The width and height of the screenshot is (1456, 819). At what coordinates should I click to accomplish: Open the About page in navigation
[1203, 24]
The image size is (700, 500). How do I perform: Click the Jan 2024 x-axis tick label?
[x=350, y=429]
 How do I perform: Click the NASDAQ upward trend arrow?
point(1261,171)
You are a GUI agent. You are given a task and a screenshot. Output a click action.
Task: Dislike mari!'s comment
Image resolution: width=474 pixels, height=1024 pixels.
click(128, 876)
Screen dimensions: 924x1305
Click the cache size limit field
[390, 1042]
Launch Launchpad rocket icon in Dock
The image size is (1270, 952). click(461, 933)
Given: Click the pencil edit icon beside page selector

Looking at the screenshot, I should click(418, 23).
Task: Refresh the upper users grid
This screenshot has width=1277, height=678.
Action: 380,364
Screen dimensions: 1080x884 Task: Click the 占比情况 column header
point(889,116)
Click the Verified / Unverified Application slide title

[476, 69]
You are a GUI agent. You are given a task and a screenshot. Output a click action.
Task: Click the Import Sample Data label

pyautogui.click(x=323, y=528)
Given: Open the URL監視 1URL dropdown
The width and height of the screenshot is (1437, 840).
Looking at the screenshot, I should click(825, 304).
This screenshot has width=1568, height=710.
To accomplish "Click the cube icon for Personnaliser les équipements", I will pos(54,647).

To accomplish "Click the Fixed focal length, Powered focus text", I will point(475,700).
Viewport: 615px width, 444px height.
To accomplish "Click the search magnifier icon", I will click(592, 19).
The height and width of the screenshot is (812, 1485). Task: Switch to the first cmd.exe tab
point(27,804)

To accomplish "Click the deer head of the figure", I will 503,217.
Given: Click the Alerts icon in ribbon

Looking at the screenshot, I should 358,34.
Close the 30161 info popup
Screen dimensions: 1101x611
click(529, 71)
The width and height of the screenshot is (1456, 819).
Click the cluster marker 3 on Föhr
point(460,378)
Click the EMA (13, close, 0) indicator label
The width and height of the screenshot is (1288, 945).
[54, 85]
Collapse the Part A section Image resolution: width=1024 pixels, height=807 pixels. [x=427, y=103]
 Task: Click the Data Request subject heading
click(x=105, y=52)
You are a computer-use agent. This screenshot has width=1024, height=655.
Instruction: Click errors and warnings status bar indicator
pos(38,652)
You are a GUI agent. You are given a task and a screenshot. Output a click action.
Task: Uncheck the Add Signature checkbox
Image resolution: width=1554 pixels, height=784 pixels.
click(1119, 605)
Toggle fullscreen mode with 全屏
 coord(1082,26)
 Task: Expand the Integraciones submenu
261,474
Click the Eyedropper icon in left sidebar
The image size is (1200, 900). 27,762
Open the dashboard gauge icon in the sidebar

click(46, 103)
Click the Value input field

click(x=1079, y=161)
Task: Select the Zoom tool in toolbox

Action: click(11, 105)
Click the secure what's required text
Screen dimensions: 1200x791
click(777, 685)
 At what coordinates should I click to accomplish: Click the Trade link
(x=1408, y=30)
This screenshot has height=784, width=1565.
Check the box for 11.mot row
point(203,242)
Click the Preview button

What the task requires
Express the lines above, from the one containing "Click the Verified" down to the one containing "I will point(475,700).", inclusive, as a JSON list of strings, one string per line. Leave out blank lines.

Response to the exercise
[
  "Click the Verified / Unverified Application slide title",
  "[476, 69]",
  "You are a GUI agent. You are given a task and a screenshot. Output a click action.",
  "Task: Click the Import Sample Data label",
  "pyautogui.click(x=323, y=528)",
  "Given: Open the URL監視 1URL dropdown",
  "The width and height of the screenshot is (1437, 840).",
  "Looking at the screenshot, I should click(825, 304).",
  "This screenshot has width=1568, height=710.",
  "To accomplish \"Click the cube icon for Personnaliser les équipements\", I will pos(54,647).",
  "To accomplish \"Click the Fixed focal length, Powered focus text\", I will point(475,700)."
]